The book begins with a prologue set in 1958 with a cargo plane shot down over the Gulf of Mexico while our narrator listens in horror over the radio. We then shift forward a couple of years as he is being arraigned in court – he now has red hair, a limp and a scar, so the years have really not been good to him! We are told that he arrived from Cuba and is wanted for attempted murder – he decides to make a break for it, shoots a guard and flees, taking as hostage a young woman, Mary Ruthven, who happened to be sitting in court that day.
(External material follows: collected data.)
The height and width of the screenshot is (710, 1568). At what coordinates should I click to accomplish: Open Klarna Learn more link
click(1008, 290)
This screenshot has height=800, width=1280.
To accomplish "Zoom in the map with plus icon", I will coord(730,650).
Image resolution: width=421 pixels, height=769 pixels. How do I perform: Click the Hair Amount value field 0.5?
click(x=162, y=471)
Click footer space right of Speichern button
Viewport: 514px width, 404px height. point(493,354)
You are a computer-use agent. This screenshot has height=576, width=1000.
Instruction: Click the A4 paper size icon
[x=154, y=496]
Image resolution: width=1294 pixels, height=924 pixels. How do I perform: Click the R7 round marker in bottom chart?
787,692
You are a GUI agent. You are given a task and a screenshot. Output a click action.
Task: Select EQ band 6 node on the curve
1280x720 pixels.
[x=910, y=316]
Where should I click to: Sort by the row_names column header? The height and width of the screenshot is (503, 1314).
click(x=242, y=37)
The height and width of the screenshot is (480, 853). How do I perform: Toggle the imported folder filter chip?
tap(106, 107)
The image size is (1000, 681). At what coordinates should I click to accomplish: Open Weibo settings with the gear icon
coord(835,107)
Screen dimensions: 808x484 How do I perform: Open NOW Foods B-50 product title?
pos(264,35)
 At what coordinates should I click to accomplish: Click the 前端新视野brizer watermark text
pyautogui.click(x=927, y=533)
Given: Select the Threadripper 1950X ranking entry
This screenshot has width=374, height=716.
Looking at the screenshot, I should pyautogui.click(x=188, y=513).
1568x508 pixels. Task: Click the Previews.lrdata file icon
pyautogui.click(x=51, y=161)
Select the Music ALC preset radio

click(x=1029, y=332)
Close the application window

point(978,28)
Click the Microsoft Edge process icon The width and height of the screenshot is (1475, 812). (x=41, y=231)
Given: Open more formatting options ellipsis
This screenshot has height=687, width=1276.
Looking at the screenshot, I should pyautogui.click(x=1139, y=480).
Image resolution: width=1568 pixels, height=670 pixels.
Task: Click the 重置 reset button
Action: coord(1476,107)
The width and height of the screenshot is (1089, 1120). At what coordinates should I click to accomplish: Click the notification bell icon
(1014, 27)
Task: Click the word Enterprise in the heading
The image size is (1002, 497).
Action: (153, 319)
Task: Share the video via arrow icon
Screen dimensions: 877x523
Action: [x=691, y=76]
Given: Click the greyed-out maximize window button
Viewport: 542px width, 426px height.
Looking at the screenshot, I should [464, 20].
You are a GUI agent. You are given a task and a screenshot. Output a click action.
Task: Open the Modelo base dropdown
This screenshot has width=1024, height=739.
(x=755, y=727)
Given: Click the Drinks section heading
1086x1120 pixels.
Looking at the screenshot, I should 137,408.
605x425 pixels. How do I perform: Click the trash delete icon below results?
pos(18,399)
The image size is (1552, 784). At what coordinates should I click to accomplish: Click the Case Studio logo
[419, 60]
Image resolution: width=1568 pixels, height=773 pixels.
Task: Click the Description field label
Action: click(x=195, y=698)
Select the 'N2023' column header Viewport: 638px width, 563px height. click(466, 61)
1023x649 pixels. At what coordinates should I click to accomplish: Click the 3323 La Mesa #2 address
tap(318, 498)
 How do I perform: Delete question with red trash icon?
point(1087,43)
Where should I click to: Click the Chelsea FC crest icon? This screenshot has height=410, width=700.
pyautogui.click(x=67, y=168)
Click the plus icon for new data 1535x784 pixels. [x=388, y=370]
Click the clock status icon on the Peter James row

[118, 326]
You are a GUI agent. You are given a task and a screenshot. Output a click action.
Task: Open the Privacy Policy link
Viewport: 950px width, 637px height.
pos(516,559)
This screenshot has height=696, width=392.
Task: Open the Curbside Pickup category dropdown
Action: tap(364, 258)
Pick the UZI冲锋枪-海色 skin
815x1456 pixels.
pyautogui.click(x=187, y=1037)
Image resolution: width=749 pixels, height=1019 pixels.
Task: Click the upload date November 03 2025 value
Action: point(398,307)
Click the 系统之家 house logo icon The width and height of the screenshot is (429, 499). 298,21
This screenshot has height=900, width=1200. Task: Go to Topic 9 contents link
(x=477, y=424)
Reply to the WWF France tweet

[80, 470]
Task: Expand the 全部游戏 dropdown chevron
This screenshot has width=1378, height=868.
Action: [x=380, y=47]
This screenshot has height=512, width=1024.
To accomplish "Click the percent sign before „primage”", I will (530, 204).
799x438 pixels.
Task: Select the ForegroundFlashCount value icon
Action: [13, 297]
However, it turns out he picked the wrong hostage as her father, General Blair Ruthven, is said to be ‘the richest oil man in the United States’ and has powerful friends – as a result they soon catch up with him and Talbot ends up being used by them in an illegal operation being run from an oil platform. But there are plenty of twists in store as very little of what we have experienced so far is actually as it seems, So I’ll add little more to the plot description, except to say that the story moves at a tremendous pace, the payoff is a good one, and as usual, the author’s descriptions of things at sea were, for this reader, a bit on the long and overly detailed side.
“Shut up!” I interrupted contemptuously. “Shut up or I’ll turn a knob here, pull a switch there and have the two of you grovelling on your hands and knees and begging for your lives …”
In adapting the book, the locale was shifted to Louisiana and events moved forward by about a decade. But apart from that, the film is remarkably faithful, keeping all of the plot, the structure and most of the characters and dialogue too. While it never aimed to compete with such big budget extravaganzas such as The Guns of Navarone (1961), Ice Station Zebra or Where Eagles Dare (both 1968), this compares extremely well with such smaller scale adaptation as the previous year’s When Eight Bells Toll.
The early sections of the film were shot on location in Southern Louisiana (partly around Terrebonne Parish), seen at its best for the astonishingly extended car chase that makes up the bulk of the early part of the film. The stunt co-ordinator was Carey Loftin, who does a terrific job here, aided by a superb score by Roy Budd, which features some of the greatest jazz players active in Britain at the time including Kenny Baker (trumpet), Jeff Clyne (bass), Tubby Hayes (tenor sax), Chris Karan (drums) and Ronnie Scott featured on sax during the car chase.
“In the right hands, fear is the deadliest weapon of all” – original poster tagline
The bulk of the film was actually shot in the UK at Bray Studios in Berkshire (the Ruthven residence is actually Binfield Manor), which is why most of the cast and nearly all the crew are British, including the great special effects expert Derek Meddings (Thunderbirds, The Spy Who Loved Me, etc.) who does a very impressive job with some seamless model work for the underwater sequences. The cast is generally very good, the most unexpected being Ben Kingsley, who in a nearly silent role, makes for a memorable villain before disappearing from the cinema for a decade before becoming a star in Gandhi (in between he appeared in a lot of TV and theatre productions however). Barry Newman is just right as the intense protagonist while Dolph Sweet is really good as the ex-cop who falls into bad company but who has unexpected layers. From a production standpoint the film always looks good and the oil rig climax is very well handled. This thriller won’t necessarily rock your world but it is much better than average, with a clever plot, a good cast and impeccable technical credentials – you should check it out when you have 100 minutes to spare.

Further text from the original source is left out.